Aresly, de 27 años, es firme. Ella no quiere regresar y no se deja asustar por los soldados que en formación de tres filas parecen preparados para enfrentar a una banda de delincuentes en este pequeño pedazo de carretera, entre puestos de reparación de llantas, palmeras y montañas. Tampoco se deja convencer por los intentos de parte de un capitán del ejército que asegura que las condiciones de vida y trabajo en Honduras están bien.
«Yo voy a esperar a que se quiten. Porque no es fácil venir desde allá y solo regresar, tanto que nos ha costado. Y allá no hay nada», dice la mujer que ha cruzado los más de 130 kilómetros en silla de ruedas.
A los 20 años Aresly sufrió dos derrames. Con ellos perdió la movilidad en sus piernas casi en su totalidad y con ellos su trabajo como recepcionista en un hotel. Desde entonces, ella, su hija de 5 años y su hijo de 11, quien la acompaña, dependen del apoyo económico del hermano de Aresly. Los médicos le dijeron que con la terapia adecuada, lograría volver a caminar. El problema es que no la puede recibir en Honduras, dice.
Su hermano trabajaba como repartidor para una empresa, pero fue despedido por los recortes laborales durante la pandemia. Frustrada por no poder hacer nada, Aresly decidió irse a Estados Unidos para buscar una fundación que la pueda ayudar para volver a caminar y así poder trabajar y proveer para sus dos hijos.
«Ustedes son el último grupo numeroso que se encuentra en esa región», dice Enrique Coronado, subdirector de control migratorio del Instituto Guatemalteco de Migración, quien llega con un grupo de delegados luego de casi 6 horas de estancamiento en el retén.
Este mensaje genera decepción en algunas de las personas de la caravana, quienes mantenían la esperanza de que otros grupos grandes aún estaban por llegar. Están solos y por más tiempo que pasa, se agotan y desesperan más. Esta vez la batalla no la ganarían los migrantes.

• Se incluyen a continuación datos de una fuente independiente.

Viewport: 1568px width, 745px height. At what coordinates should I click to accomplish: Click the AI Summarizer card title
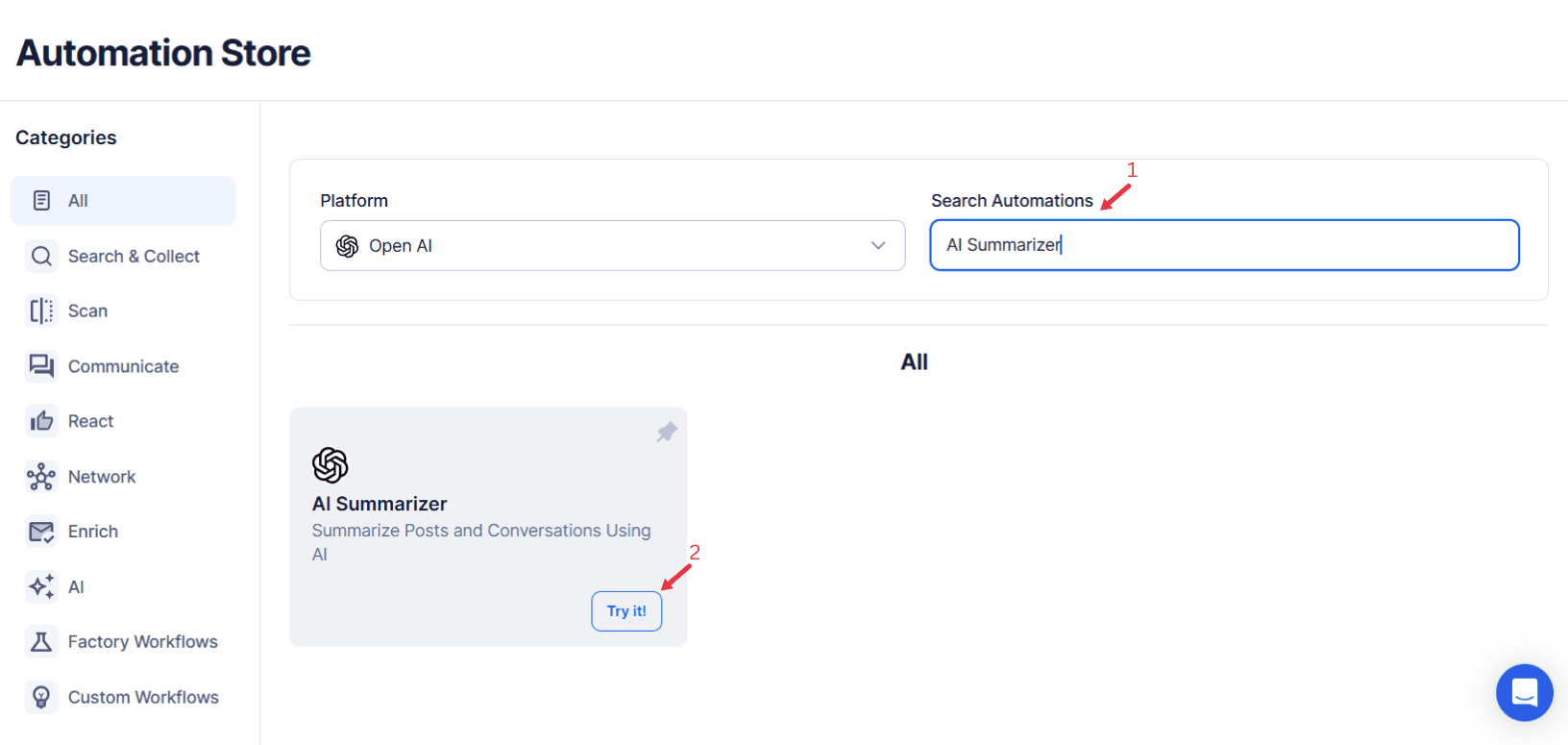pyautogui.click(x=379, y=503)
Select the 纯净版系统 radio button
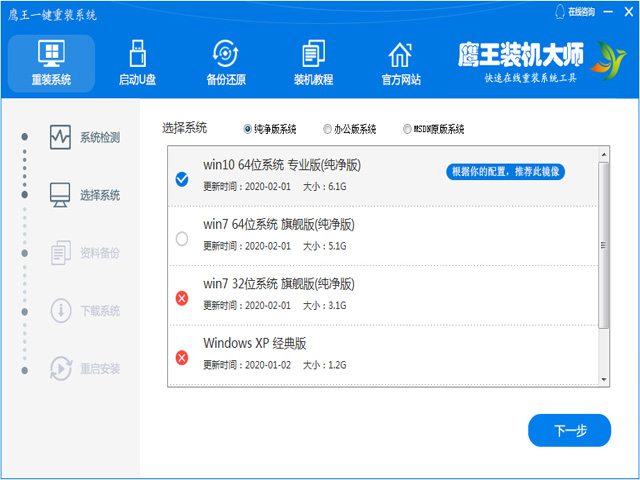This screenshot has height=480, width=640. 247,129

Cuando finalmente llegaron dos buses grandes para retornar a los migrantes a El Corinto, muchos de los hombres jóvenes que iban adelante, con la adrenalina hasta arriba, fueron de los primeros en hacer fila para subirse. Aresly observa desde la sombra de un árbol en la carretera como se desvanece la caravana, posiblemente la última en mucho tiempo. Aún resiste, pero es demasiado tarde.

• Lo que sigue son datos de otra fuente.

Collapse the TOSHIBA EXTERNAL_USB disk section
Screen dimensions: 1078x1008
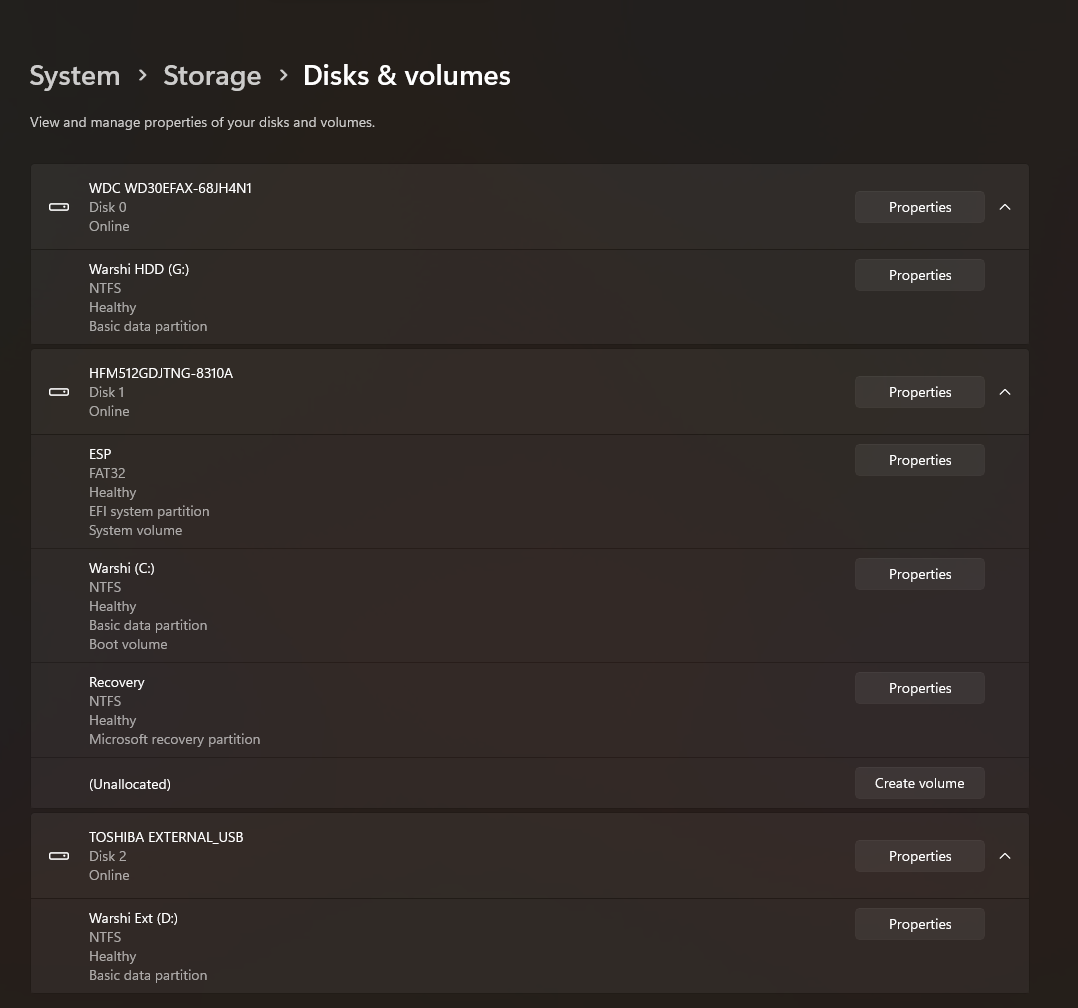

«Es demasiado peligroso si nos quedamos aquí solos, y si no hay nadie más a la fuerza nos van a llevar», dice. Los buses ya se fueron, varias patrullas llenas de personas también. Poco después, la PNC la llevó en la parte trasera de un pick-up patrulla de regreso a Honduras.
Aresly regresó a San Pedro Sula triste, por tanto sacrificio y esfuerzo sin el resultado que esperaba. Pero no está derrotada. Al contrario, regresar para ver a su familia pasar hambre solo la hizo más determinada. Volverá a cruzar pronto con su familia, y sin la caravana.